I find Vikram Chandra’s novel, Love and Longing in Bombay, greatly reliant upon a nostalgic tone which works to communicate the interwoven themes between the different stories the speaker shares. Memory plays a considerable role in the novel as well. After all, what are memories if not stories? From the very beginning of the novel, the story-teller, Subramaniam, establishes a purposeful foundation for his stories: “Some people meet their ghosts, and some don’t. But we’re all haunted by them” (5). The memories we as individuals carry make up a great part of who we are. Without our memories we are simply blank slates. Memories are what tie us to our past and to different people and places. There is a considerable amount of loneliness, darkness, and pain found in these stories, but there are also poignant, heartwarming moments. And it is only right that this is the case. No one simply has memories that are strictly happy or melancholy. Time, away from particular places of familiarity such as home or school, or time away from loved ones, create the potential for an individual to become hit with many memories. This is particularly true if an individual finds him or herself back in that place or amongst those loved ones. I found myself personally relating to Sanjeev upon his return home.
After he had been away and had traveled, Sanjeev came home. “…he was discovering the strange terror of coming back to a familiar city and not knowing anyone, and he thought that seeing the playing fields of his childhood, the streets and the corners, would fill the gap in his heart…he was trying to recall the excitement that once had really made the place a palace, that teenage feeling of seeing a cluster of friends and knowing that everything was possible. But now it just looked ordinary” (58). I feel that college students are easily able to relate to these feelings Sanjeev experiences. It is a strange time in a young person’s life. There is no real permanence offered. Of course there is home, but home is not what it once was. Home is now something that has become ambiguous and curious as well because it is not something that may easily be defined. For me, home is my family and my friends, but it is also the streets of my community, my high school, and my favorite pizza place. Home is also Baltimore and the campus I find myself on for the majority of the year; it is the connections I feel most strongly about. When you are a little kid and think of home, it is not quite as complex. As I grow older, I am finding myself stretching the definition of home more and more. I am also thinking about what home is more intensely. I am not quite sure if home is even a tangible thing; rather, it is a sort of knowing. It is something felt and is not definite or concrete. It is continually being cultivated a little bit each day.
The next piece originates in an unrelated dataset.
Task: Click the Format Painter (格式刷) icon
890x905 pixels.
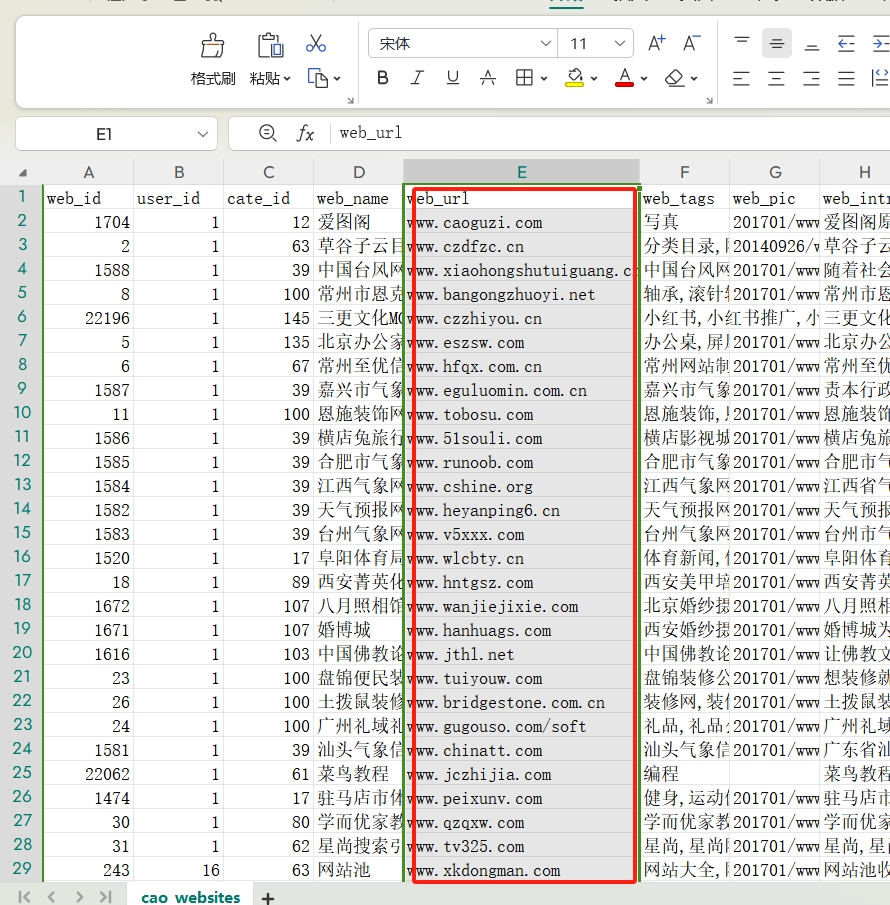Action: tap(212, 46)
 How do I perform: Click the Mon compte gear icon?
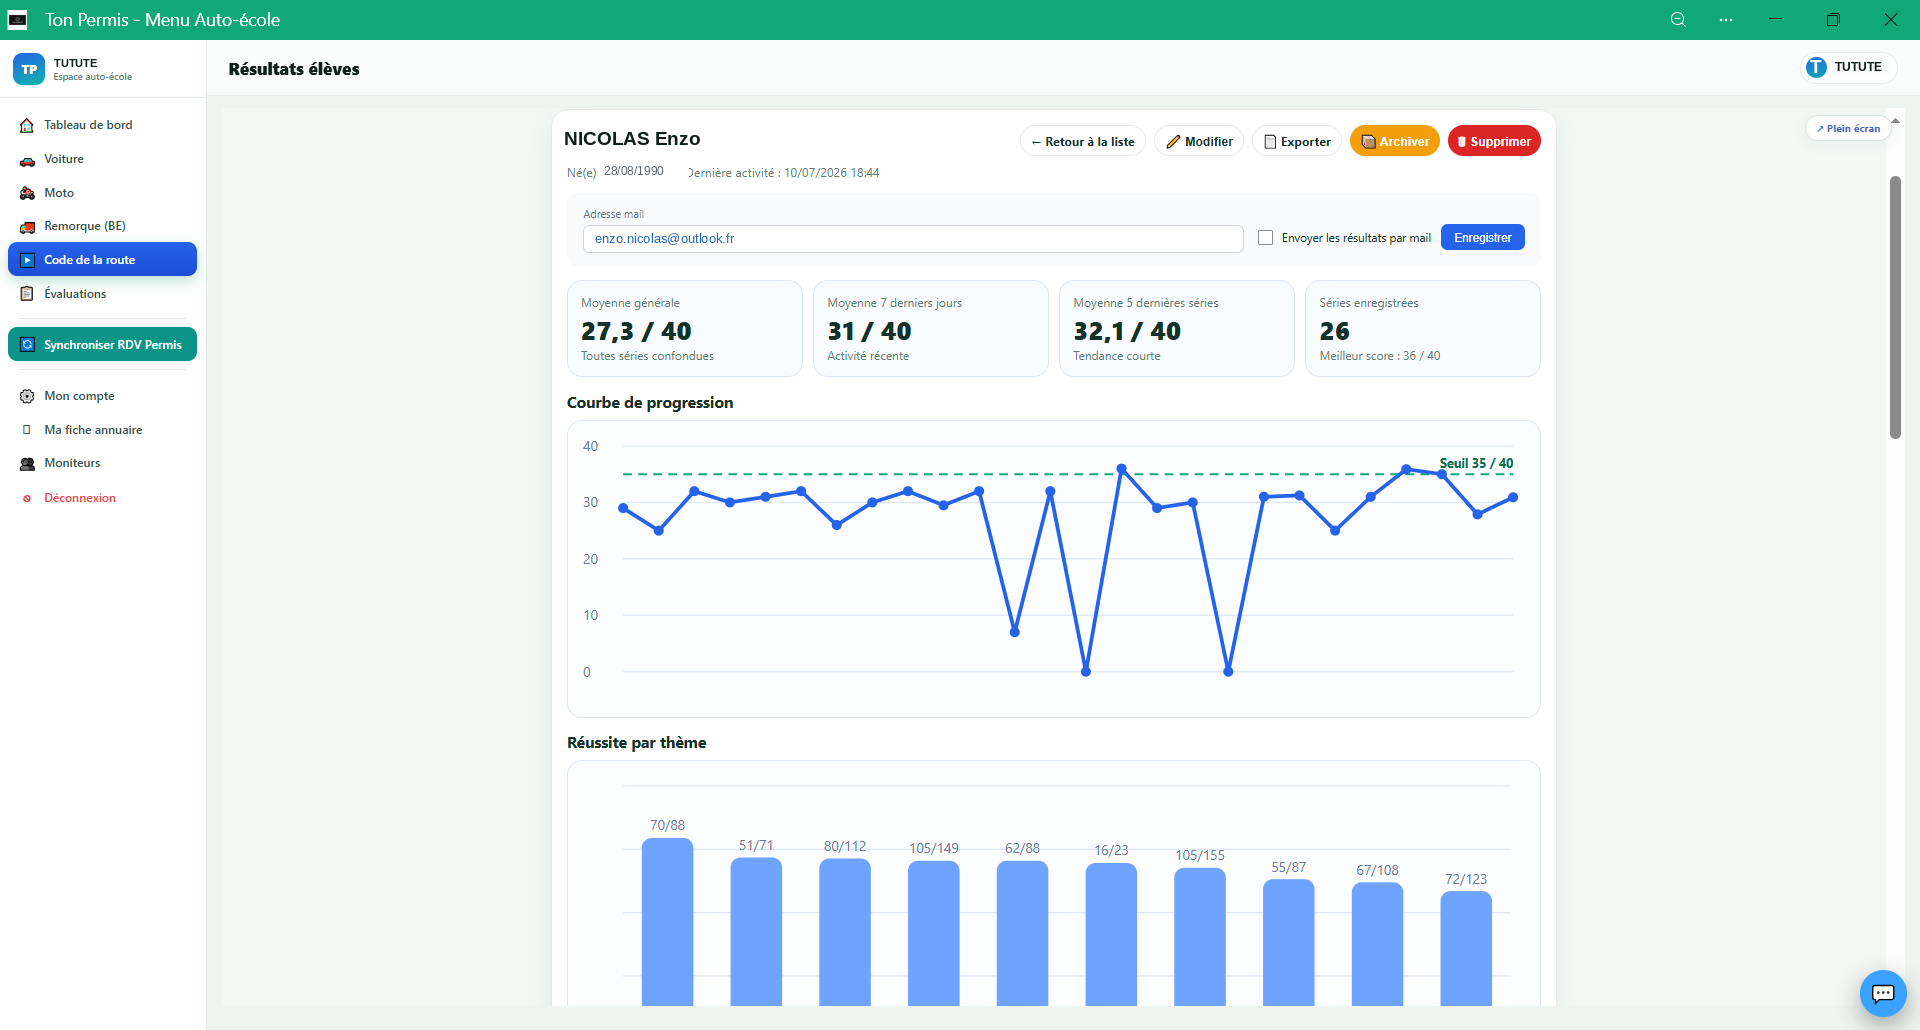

Sanjeev has a strong need to “reconnect” and wants to “hold on to something” (58) upon returning home. Home was not what changed, rather, it was Sanjeev. He went off and experienced new places and became his own person. He came into his own. Having been abroad in various countries last semester, I found myself comparing home to what I was experiencing all the time. I was gaining new and interesting perspectives. Towards the end, I was longing to see my family and friends as well as my home in the literal sense of the word. I also found myself overcome with an anxious fear as well. I had been away before, but not quite in the same way. It is a strange feeling not to know what to expect of your own home. At times when I am home and I see my younger brother and sister busy with their home lives, I feel a little bit like a ghost. I feel a little old. It is as though I belong and don’t at the same time. It is confusing at times, but seems natural considering the bouncing around I’m doing at this time in my life. Also, home is where I found myself placed due to my parents. It is not the home I have chosen for myself regardless of the love I feel for it. Conversely, once you return to the people that you love and the places that are home, you slip back into the swing of things in a way. I experienced this with my return to Loyola as well. It is like you were never gone in some ways and you realize that “home” is something that will continue to stretch in regard to its personal meaning.
I found a suppressed thought of Sheila’s to be very powerful. She wants to share it with her son, but remains silent: “She wanted to tell him that the past was responsible for him, for his beauty, but of course there was nothing to say, no possible way to explain” (59). As I am moving forward in my life, I am seeing more and more how the past manifests in the present. The past is what you have. I think that the way Sheila puts it is beautiful because while the concept is there, while it is able to be felt, there really is no way of giving a voice to it.